Islamic taxes are taxes sanctioned by Islamic law.
They are based on both "the legal status of taxable land" and on "the communal or religious status of the taxpayer".

Islamic taxes include
- zakat - one of the five pillars of Islam. Only imposed on Muslims, it is generally described as a 2.5% tax on savings for charity. As stated in the Quran 9:60, "Indeed, [prescribed] charitable offerings are only [to be given] to the poor and the indigent, and to those who work on [administering] it, and to those whose hearts are to be reconciled, and to [free] those in bondage, and to the debt-ridden, and for the cause of God, and to the wayfarer. [This is] an obligation from God. And God is all-knowing, all-wise." Outlined in this verse are the 8 categories where Zakat is eligible.
- jizya - a per capita yearly tax historically levied by Islamic states on certain non-Muslim subjects—dhimmis—permanently residing in Muslim lands under Islamic law, the tax excluded the poor, women, children and the elderly. (see below)
- kharaj - a land tax initially imposed only on non-Muslims but soon after mandated for Muslims as well.
- ushr - a 10% tax on the harvests of irrigated land and 10% tax on harvest from rain-watered land and 5% on land dependent on well water. The term has also been used for a 10% tax on merchandise imported from states that taxed the Muslims on their products. Caliph `Umar ibn Al-Khattāb was the first Muslim ruler to levy ushr.
- khums (خُمْس /ar/) a tax of one-fifth (20%) of wealth acquired as the spoils of war; and, according to most Muslim jurists, other specified types of income, towards various designated beneficiaries. In Islamic legal terminology, "spoils of war" (al-ghanima) refers to property and wealth looted by the Muslim army after battling with or raiding non-Muslims.

— Records excerpted from a collection —
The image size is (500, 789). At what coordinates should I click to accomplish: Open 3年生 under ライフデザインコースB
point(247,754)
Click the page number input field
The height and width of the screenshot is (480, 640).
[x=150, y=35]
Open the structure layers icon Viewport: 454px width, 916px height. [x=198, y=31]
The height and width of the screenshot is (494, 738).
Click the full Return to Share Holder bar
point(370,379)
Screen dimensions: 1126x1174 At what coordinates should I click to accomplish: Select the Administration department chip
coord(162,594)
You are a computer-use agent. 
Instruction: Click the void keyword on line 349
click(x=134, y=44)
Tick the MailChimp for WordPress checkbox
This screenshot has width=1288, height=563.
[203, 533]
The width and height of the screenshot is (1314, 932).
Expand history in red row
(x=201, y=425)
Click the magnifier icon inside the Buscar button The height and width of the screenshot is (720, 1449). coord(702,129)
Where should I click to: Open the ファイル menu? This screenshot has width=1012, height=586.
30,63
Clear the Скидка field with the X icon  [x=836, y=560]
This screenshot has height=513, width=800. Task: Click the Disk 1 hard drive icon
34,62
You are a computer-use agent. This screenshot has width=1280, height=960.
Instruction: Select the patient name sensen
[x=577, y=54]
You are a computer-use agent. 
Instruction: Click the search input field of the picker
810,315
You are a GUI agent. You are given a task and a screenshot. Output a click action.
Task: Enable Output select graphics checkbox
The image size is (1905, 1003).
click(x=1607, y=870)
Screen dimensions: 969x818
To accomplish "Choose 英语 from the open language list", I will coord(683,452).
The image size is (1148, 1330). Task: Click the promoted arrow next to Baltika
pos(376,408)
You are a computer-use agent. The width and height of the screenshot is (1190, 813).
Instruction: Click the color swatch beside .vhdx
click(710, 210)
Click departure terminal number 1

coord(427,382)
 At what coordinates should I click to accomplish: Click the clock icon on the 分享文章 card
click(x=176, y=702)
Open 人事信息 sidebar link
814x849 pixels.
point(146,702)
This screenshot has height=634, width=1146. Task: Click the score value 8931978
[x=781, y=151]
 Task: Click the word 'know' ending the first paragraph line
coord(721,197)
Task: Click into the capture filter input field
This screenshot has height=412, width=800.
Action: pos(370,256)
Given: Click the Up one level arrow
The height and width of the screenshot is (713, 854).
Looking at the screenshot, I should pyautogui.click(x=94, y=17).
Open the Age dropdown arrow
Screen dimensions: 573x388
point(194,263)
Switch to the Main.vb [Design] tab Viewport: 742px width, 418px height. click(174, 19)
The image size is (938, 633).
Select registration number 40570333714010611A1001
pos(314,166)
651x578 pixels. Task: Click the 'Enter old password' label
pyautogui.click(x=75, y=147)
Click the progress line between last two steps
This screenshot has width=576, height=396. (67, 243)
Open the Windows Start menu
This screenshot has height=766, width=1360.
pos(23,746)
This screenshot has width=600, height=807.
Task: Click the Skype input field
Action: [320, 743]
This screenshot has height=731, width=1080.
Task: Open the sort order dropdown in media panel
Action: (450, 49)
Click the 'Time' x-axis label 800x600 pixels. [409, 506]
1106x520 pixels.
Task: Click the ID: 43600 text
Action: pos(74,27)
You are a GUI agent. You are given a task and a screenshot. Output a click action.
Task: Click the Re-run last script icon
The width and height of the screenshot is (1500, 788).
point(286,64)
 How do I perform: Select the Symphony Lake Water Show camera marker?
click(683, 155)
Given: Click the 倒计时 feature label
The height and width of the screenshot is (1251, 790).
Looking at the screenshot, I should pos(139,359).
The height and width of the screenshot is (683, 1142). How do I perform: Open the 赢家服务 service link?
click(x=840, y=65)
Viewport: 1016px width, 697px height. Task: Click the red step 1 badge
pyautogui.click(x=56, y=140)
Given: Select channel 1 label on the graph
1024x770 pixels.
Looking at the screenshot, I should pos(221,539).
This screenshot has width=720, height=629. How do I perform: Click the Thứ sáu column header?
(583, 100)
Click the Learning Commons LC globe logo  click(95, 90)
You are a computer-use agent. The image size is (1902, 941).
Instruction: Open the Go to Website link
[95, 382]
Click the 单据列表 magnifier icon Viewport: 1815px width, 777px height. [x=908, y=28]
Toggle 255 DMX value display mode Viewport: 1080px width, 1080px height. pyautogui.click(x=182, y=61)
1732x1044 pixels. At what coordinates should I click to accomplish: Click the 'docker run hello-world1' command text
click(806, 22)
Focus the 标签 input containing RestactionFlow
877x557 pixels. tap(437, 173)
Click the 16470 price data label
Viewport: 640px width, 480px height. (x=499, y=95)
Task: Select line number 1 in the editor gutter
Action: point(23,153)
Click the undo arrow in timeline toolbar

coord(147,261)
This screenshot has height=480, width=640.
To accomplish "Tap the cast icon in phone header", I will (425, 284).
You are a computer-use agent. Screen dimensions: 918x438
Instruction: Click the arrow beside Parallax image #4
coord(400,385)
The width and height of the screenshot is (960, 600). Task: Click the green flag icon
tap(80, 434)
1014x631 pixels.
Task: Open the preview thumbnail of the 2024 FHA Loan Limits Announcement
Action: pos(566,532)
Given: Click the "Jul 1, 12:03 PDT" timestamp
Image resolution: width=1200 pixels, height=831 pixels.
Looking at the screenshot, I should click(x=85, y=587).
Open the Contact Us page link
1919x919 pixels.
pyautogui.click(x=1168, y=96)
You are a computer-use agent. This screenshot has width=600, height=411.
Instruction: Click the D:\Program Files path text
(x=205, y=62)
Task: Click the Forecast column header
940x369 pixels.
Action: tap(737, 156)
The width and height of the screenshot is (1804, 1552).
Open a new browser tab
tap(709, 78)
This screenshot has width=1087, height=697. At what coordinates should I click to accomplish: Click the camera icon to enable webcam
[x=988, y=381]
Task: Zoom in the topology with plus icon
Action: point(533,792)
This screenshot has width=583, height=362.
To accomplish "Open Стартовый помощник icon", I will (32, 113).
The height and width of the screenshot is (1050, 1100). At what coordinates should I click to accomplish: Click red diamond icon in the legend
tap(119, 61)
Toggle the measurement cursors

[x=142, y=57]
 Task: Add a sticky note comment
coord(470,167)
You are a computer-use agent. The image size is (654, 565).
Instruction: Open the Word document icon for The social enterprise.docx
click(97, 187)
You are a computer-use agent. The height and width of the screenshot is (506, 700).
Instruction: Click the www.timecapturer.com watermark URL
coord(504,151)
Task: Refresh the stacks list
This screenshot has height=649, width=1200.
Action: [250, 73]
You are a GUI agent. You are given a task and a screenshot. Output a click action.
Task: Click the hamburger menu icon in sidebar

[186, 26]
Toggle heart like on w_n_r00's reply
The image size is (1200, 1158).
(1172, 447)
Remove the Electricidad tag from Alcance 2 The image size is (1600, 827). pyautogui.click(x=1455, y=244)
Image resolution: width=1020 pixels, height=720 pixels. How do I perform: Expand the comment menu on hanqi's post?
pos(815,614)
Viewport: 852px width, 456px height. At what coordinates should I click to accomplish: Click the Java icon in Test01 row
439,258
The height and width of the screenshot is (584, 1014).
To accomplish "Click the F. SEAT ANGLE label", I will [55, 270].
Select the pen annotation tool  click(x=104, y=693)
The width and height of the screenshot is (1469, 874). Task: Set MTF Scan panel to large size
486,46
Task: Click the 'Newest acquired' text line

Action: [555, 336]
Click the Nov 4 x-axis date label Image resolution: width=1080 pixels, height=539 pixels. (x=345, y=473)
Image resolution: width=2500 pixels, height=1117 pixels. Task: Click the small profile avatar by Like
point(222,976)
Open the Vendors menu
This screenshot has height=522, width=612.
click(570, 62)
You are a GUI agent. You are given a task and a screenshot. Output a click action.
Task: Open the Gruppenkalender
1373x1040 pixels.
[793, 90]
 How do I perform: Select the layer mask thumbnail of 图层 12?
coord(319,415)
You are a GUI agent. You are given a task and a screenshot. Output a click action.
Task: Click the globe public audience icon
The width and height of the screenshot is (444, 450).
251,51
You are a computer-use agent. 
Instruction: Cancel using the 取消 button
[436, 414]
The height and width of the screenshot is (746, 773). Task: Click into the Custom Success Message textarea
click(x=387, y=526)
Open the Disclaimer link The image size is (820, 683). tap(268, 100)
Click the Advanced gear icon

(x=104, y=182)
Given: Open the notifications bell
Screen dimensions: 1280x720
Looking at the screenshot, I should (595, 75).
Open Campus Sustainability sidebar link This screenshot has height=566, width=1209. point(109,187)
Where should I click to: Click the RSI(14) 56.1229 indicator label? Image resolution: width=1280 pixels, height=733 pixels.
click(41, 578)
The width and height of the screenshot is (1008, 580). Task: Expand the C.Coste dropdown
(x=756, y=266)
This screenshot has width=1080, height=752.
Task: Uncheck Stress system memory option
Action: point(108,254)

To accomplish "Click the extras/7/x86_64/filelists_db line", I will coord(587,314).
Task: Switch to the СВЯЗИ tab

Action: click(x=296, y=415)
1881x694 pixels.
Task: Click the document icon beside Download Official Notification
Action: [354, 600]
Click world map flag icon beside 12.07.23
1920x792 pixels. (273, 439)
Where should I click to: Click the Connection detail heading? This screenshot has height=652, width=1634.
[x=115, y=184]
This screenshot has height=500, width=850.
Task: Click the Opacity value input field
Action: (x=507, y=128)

— What to do —
(1) Please copy the passage on Islamic taxes above word for word, starting with "Islamic taxes include" and going on through "elderly. (see below)".
(2) According to the passage on Islamic taxes above, what rate of ushr applies to the harvest from land dependent on well water?

— Answers to the exercises —
(1)
Islamic taxes include
- zakat - one of the five pillars of Islam. Only imposed on Muslims, it is generally described as a 2.5% tax on savings for charity. As stated in the Quran 9:60, "Indeed, [prescribed] charitable offerings are only [to be given] to the poor and the indigent, and to those who work on [administering] it, and to those whose hearts are to be reconciled, and to [free] those in bondage, and to the debt-ridden, and for the cause of God, and to the wayfarer. [This is] an obligation from God. And God is all-knowing, all-wise." Outlined in this verse are the 8 categories where Zakat is eligible.
- jizya - a per capita yearly tax historically levied by Islamic states on certain non-Muslim subjects—dhimmis—permanently residing in Muslim lands under Islamic law, the tax excluded the poor, women, children and the elderly. (see below)

(2) 5%